【世界最高齢】ヨガを教え続けるタオ・ポーションリンチの健康と長寿の秘密

「年齢は単なる数字」であると言われることがありますが、それを実際に体現している女性がいます。

彼女の名前はタオ・ポーションリンチ。ギネス記録を更新し続ける世界最高齢のヨガの先生です。

彼女の人生はまるで映画そのもの。1918年にフランス人の父とインド人の母の間に生まれたタオが産声をあげたのはインドの船の上でした。8歳の時からある「エクササイズ」をするようになり、その後の人生に影響を与えます。

インドのビーチで青年たちが変わったエクササイズをしているところを見かけました。それがヨガとの初めての出会いでした。大人にはヨガは女の子のするものではないと言われましたが、それを聞くような子ではありません。見よう見まねでどんどん吸収していきました。

タオは歴史の大きな波にのまれそうになりながらも、「人に優しく」のモットーを貫き続けました。インドではマハトマ・ガンディーの独立運動に参加、また家族とともにフランスに移った際には、何百人ものユダヤ人や他の難民をナチスから隠して命を助けました。

ナチスに追われフランスからイギリスに逃げることになったタオでしたが、イギリスでキャバレーダンサーとして働き始めます。そしてジャーナリストから注目を受け、一躍スターとなりました。

ダンサーとしての活躍がモデルとしてのキャリアにつながり、1940年代にはシャネルのモデルとして注目を浴びるまでになりました。そして「ヨーロッパで一番長い脚の持ち主」と呼ばれ、ハリウッドからも声がかかり、銀幕の世界にも足を踏み入れました。

華やかなハリウッド生活の影で、タオは精神的な拠り所を必要とするようになります。そしてインドに戻り、高名なヨガ教師B.K.S.イェンガーの元で、初めての女性生徒となり本格的な修行を開始。その後再びアメリカに戻り、ヨガを教えるようになったのです。教え子にはマリリン・モンローやデビー・レイノルズなどの大御所女優や数々のセレブリティなどが名を連ねます。

その後、88歳という年齢でダンストーナメントに出る楽しみを見出します。700以上の大会で賞を取り、遅咲きの天才ダンサーとして名を馳せます。
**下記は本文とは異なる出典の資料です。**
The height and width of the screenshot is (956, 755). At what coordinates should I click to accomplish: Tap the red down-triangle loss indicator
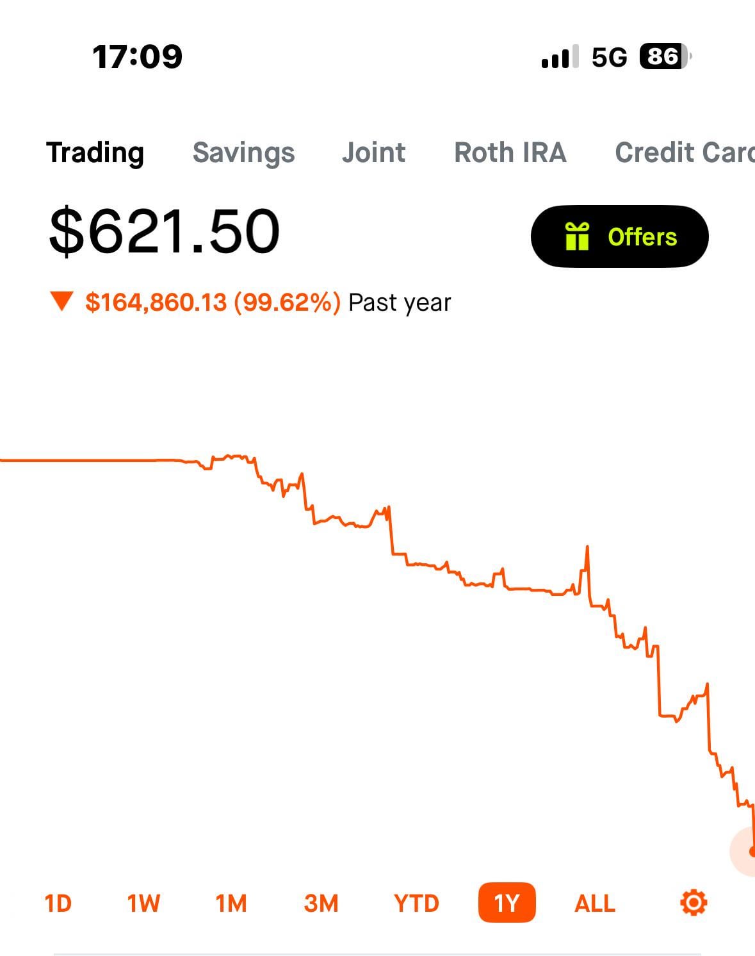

これが元で2015年にはテレビ番組の「アメリカズ・ゴット・タレント」に出場。当時96歳という年齢でテレビで華麗なダンスを披露しました。

今までに3回も股関節の手術を行いましたが、2012年には世界最高齢の93歳のヨガインストラクターとして認定され、その記録は100歳を超えた今も更新され続けています。

彼女はネガティブな思考を持たないようにつとめ、常に自分のやることを楽しんできたそうです。彼女の好きな座右の銘は「頭の中で考えたことは何でも実現できる」だそうです。だからこそ、「自分の実現したいことをだけを考えるようにするべきだ」とタオは言います。

彼女は毎朝起きる時に、今日は人生で最高の日になると言い聞かせるそうです。その前向きな気持ちが彼女のエネルギーの源なのでしょうね。

2019年の8月に彼女は101歳になりました。毎日を楽しむのに年齢は関係ないようです。私たちも精一杯楽しみましょう!